Abstract
Setting: Integrated HIV Care programme, Mandalay, Myanmar.
Objectives: To determine time to starting antiretroviral treatment (ART) in relation to anti-tuberculosis treatment (ATT) and its association with TB treatment outcomes in patients co-infected with tuberculosis (TB) and the human immunodeficiency virus (HIV) enrolled from 2011 to 2014.
Design: Retrospective cohort study.
Results: Of 1708 TB-HIV patients, 1565 (92%) started ATT first and 143 (8%) started ART first. Treatment outcomes were missing for 226 patients and were thus not included. In those starting ATT first, the median time to starting ART was 8.6 weeks. ART was initiated after 8 weeks in 830 (53%) patients. Unsuccessful outcome was found in 7%, with anaemia being an independent predictor. In patients starting ART first, the median time to starting ATT was 21.6 weeks. ATT was initiated within 3 months in 56 (39%) patients. Unsuccessful outcome was found in 12%, and in 20% of those starting ATT within 3 months. Patients with CD4 count <100/mm3 had a four times higher risk of an unsuccessful outcome.
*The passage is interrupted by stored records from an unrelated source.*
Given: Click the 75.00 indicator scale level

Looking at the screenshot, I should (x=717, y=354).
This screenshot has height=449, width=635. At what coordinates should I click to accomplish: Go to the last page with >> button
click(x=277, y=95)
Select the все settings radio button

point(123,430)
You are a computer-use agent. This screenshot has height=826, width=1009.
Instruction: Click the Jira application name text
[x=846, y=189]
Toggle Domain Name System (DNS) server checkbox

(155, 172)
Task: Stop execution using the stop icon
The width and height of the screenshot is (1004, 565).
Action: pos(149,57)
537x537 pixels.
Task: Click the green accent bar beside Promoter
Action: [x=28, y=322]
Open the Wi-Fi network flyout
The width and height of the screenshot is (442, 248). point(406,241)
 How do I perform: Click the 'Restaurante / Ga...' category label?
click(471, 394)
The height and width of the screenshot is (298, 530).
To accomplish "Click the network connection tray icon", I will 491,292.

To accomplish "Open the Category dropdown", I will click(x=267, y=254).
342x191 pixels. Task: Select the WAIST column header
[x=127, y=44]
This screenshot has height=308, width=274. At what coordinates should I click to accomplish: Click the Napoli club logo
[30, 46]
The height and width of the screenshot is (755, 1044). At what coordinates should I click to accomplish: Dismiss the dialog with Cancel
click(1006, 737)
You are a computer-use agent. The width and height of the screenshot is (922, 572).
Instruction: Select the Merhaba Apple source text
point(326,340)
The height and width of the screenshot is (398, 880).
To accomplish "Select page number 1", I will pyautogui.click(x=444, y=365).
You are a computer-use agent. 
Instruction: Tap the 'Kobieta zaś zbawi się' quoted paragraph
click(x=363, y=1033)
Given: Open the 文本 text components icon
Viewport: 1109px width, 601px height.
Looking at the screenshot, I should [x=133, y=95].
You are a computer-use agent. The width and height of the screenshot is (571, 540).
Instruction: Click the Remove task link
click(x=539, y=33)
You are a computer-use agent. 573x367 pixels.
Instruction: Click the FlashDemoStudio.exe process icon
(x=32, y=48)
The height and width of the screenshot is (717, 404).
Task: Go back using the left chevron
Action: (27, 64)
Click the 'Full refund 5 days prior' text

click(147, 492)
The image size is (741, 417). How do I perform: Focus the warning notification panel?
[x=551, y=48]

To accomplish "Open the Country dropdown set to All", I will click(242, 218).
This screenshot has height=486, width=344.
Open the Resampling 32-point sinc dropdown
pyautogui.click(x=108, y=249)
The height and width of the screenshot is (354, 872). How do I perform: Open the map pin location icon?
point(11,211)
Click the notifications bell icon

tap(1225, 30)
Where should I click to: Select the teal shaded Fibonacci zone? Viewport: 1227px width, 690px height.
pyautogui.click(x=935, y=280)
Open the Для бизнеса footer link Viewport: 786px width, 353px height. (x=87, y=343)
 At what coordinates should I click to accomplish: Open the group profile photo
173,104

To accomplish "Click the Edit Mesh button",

Conclusions: Timing of ART in relation to ATT was not an independent risk factor for unsuccessful outcome. Extensive screening for TB with rapid and sensitive diagnostic tests in HIV-infected persons and close monitoring of anaemia and immunosuppression are recommended to further improve TB treatment outcomes among patients with TB-HIV.
Keywords: HIV-associated TB, treatment outcome, operational research, SORT IT, early ART initiation, adverse TB treatment outcomes
Abstract
Contexte : Programme intégré de prise en charge du virus de l'immunodéficience humaine (VIH), Mandalay, Myanmar.
Objectifs : Chez les patients atteints de tuberculose (TB) et VIH enrôlés entre 2011 et 2014, déterminer la date du début du traitement antirétroviral (TAR) en relation avec le traitement antituberculeux (ATT) et son association avec le résultat d'ATT.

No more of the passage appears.